• EXERCISE REQUIREMENTS
Beneath this task are records; print exactly the stretch of them from the line with "Instruction: Click the 右下 widget target field" through the line with "Instruction: Open the All", both ends included.
======== PROVIDED DATA ========
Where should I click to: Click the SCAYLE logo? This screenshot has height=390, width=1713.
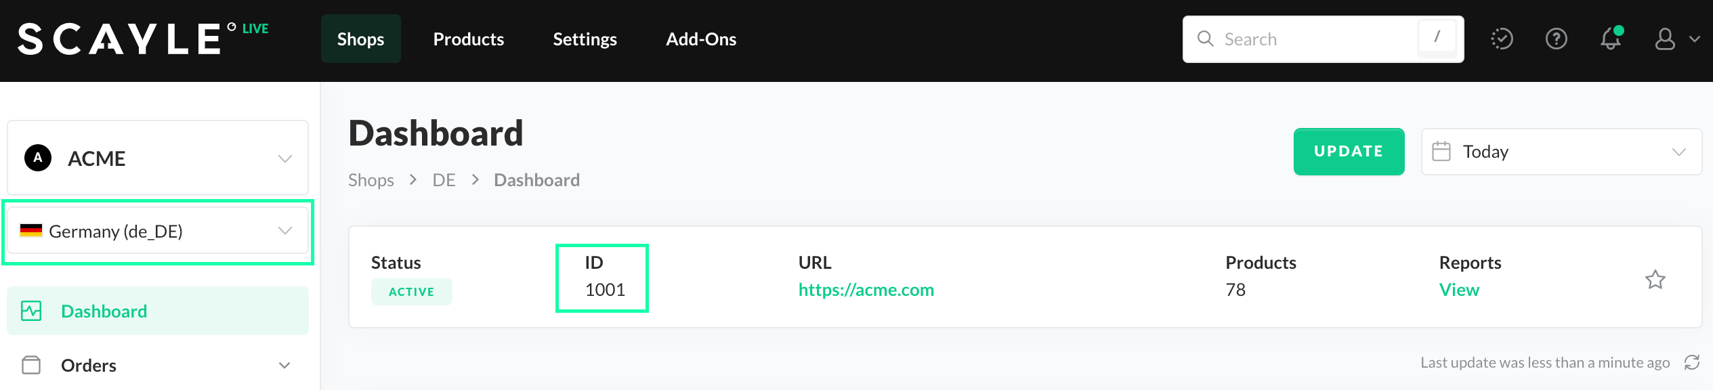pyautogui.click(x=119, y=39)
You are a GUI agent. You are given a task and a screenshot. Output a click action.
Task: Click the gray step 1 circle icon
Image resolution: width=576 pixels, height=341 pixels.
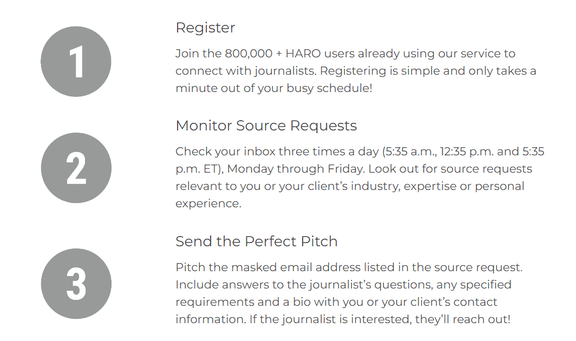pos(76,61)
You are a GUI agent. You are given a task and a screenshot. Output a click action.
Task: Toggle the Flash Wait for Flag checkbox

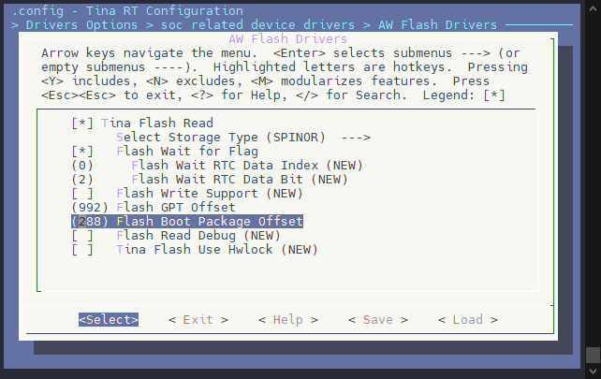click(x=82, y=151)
========
======== PROVIDED DATA ========
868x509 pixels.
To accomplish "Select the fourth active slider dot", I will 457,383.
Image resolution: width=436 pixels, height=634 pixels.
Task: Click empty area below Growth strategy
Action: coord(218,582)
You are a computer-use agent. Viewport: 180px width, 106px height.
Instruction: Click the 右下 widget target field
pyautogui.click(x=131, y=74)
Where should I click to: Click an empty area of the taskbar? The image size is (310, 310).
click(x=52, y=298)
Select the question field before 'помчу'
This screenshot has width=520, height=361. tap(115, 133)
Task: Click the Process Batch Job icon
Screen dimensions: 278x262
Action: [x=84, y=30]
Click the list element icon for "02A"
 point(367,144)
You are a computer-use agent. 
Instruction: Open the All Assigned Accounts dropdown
========
======== PROVIDED DATA ========
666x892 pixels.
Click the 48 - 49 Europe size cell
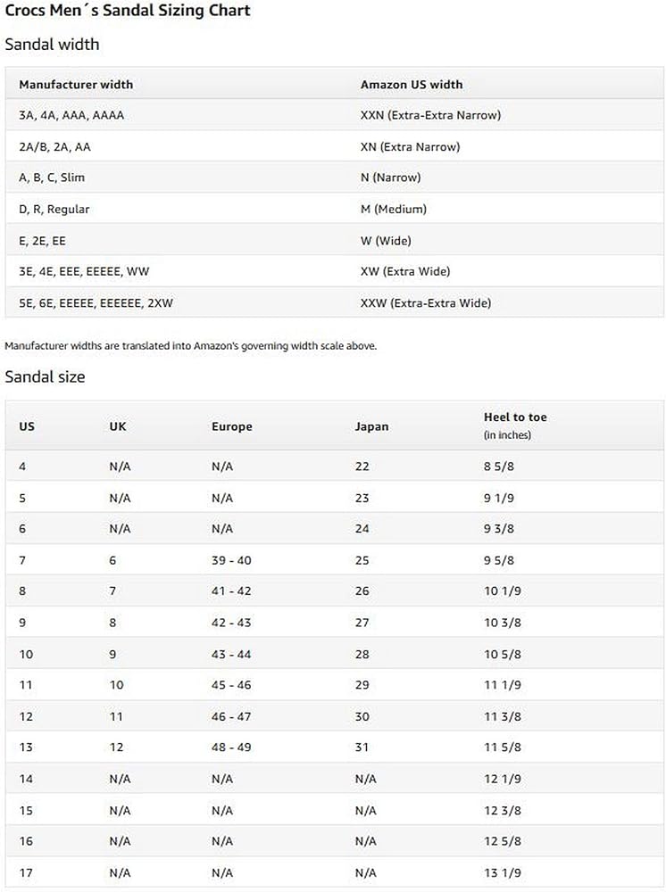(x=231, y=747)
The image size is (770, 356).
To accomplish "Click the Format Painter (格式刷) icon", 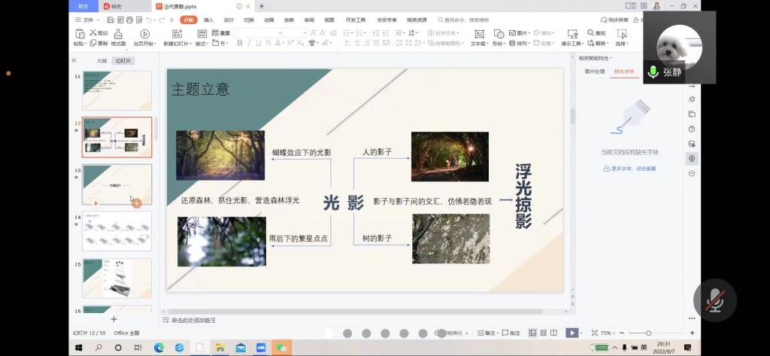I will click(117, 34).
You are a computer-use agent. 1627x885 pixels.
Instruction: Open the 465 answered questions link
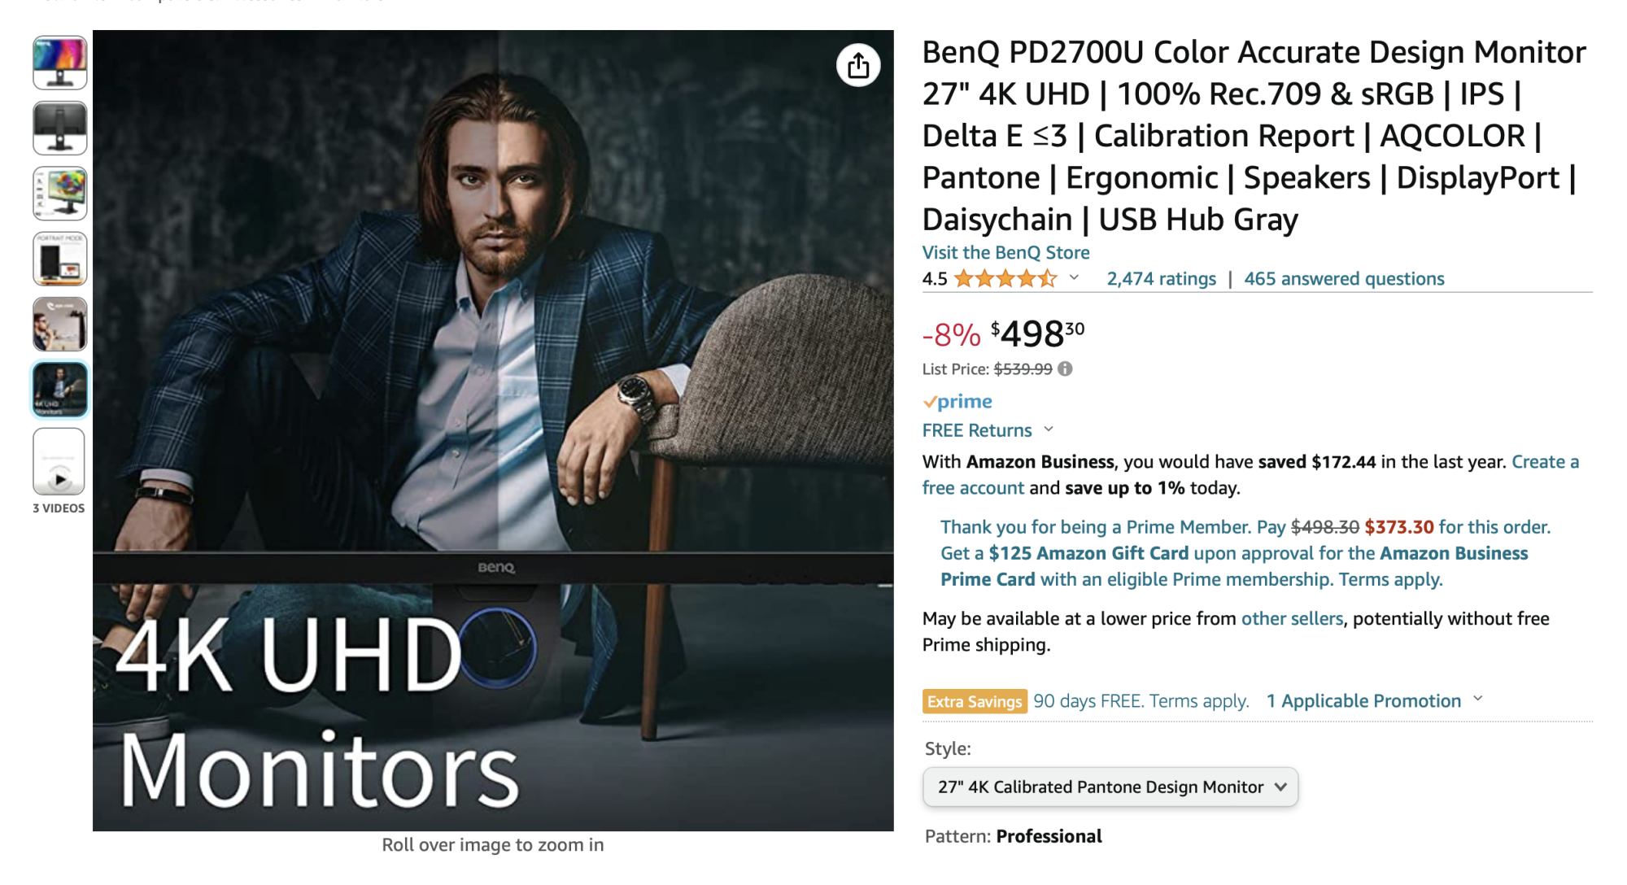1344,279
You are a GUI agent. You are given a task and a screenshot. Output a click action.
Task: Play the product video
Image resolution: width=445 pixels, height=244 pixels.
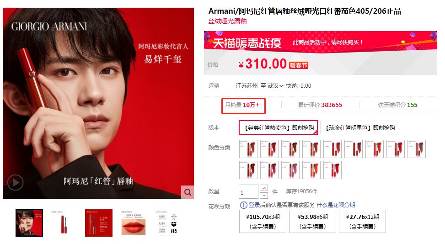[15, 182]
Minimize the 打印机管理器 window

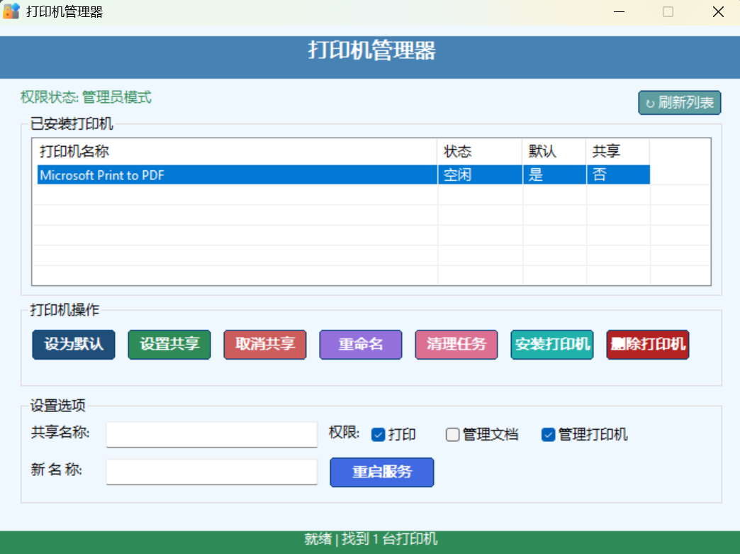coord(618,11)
========
• SOLUTION TO THIS TASK
Instruction: Click the 右下 widget target field
pyautogui.click(x=131, y=74)
Where should I click to: Click an empty area of the taskbar? The image size is (310, 310).
click(x=52, y=298)
Select the question field before 'помчу'
This screenshot has width=520, height=361. tap(115, 133)
Task: Click the Process Batch Job icon
Screen dimensions: 278x262
Action: [x=84, y=30]
Click the list element icon for "02A"
 point(367,144)
You are a computer-use agent. 
Instruction: Open the All Assigned Accounts dropdown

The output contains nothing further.